TALK OF building a town center of some sort near the Owings Mills Metro station goes back as far the mid-1980s. Planning gained state interest in the late 1990s, a public proposal emerged in 2000, and construction was to begin in 2001.

That never happened, of course. The project became bogged down by a lawsuit over the terms of the original sale of the land to the state and by a change in developers.

But now there's a new developer and a settlement to that lawsuit. And the Baltimore County Council on Monday voted to move forward with a $220 million project to turn the Metro stop's 46-acre parking lot into a mixed-use "main street" of offices, stores, apartments, garages, a hotel and a library and community college branch.

Groundbreaking for the garages could take place as soon as this year, says David S. Iannucci, the county's economic development chief. All efforts by the state and county now should be aimed at ensuring that this town center, which may take more than 10 years to build out, does not encounter any more delays.

This is a very welcome project. It is smart use of a large tract of undeveloped land, increasingly a scarce resource in the Baltimore region. If well developed, it should give a new urban-like focus to the community of Owings Mills. And it should increase Metro ridership, better leveraging significant state investments in mass transit that have not been fully used.

Owings Mills Town Center is only the latest big example of the transit-oriented developments taking hold in the Baltimore area - along with the city's west-side renewal and the remake of Odenton in Anne Arundel County.
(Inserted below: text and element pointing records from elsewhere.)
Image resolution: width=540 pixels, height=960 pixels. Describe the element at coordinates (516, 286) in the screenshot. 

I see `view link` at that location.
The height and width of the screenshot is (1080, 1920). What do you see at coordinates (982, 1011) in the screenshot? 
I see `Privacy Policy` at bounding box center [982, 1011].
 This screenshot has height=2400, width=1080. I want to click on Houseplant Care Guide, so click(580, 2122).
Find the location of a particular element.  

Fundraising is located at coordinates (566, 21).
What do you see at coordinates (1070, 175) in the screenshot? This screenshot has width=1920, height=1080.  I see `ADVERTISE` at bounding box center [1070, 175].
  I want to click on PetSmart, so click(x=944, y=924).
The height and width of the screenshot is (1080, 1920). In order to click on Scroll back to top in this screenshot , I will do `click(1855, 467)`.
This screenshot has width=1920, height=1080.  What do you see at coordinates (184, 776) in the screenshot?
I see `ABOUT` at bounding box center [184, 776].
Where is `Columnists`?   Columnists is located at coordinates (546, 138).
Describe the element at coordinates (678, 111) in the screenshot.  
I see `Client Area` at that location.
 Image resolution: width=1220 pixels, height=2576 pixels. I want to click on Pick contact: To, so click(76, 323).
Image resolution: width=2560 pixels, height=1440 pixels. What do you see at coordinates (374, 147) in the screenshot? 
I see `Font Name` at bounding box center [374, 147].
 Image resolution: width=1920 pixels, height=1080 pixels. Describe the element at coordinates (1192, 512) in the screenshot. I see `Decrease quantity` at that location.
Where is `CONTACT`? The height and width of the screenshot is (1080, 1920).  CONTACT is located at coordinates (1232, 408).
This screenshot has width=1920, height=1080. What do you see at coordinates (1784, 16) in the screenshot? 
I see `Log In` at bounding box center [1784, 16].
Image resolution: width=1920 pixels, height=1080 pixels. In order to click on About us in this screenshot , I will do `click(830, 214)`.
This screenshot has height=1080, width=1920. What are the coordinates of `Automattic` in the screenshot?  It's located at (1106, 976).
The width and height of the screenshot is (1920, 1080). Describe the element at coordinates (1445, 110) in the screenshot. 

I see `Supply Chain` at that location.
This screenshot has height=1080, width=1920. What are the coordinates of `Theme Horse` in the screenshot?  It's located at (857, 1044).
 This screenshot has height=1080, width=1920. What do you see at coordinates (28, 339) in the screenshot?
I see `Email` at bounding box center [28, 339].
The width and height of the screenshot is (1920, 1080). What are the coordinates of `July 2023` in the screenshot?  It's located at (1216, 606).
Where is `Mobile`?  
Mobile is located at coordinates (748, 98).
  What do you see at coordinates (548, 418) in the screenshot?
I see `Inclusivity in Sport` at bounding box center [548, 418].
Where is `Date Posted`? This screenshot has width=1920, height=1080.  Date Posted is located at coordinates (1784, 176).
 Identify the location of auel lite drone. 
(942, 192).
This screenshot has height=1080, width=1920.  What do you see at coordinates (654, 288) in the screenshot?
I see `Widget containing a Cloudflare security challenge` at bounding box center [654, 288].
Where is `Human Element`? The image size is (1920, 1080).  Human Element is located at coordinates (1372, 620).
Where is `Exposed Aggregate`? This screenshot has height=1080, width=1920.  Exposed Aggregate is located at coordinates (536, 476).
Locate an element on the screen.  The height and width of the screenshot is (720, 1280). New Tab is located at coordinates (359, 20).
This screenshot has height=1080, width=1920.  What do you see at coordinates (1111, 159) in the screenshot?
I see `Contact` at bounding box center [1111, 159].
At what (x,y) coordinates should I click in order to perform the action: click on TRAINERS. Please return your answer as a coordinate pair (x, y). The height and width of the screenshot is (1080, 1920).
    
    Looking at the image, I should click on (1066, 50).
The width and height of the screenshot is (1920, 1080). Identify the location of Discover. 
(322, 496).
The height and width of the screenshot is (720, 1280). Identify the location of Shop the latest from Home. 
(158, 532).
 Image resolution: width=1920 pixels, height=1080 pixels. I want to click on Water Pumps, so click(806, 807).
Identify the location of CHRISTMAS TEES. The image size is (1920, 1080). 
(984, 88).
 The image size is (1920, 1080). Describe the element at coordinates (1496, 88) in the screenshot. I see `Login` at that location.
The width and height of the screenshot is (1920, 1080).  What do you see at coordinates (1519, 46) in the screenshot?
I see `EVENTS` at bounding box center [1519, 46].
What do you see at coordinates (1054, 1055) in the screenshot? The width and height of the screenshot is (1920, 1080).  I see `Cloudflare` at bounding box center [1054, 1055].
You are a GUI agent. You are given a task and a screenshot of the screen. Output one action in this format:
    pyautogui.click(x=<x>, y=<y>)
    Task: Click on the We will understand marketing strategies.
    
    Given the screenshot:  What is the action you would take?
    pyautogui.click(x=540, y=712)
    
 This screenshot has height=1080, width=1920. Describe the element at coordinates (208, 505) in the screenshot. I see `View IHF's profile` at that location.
Even as Owings Mills finally takes off, Baltimore County and state officials already are eyeing their next such project, near the MARC station in Middle River. Many other opportunities are available along this region's existing transit lines: State transportation officials say they're negotiating with developers about the Rogers Avenue Metro station and the Frederick and Laurel MARC stations, marketing the Reisterstown and State Center Metro stops, and planning with Howard County to market the Dorsey and Savage MARC stations.

Transit and higher density go hand in hand. State and local officials are wise to be aggressively seeking to build on that logic.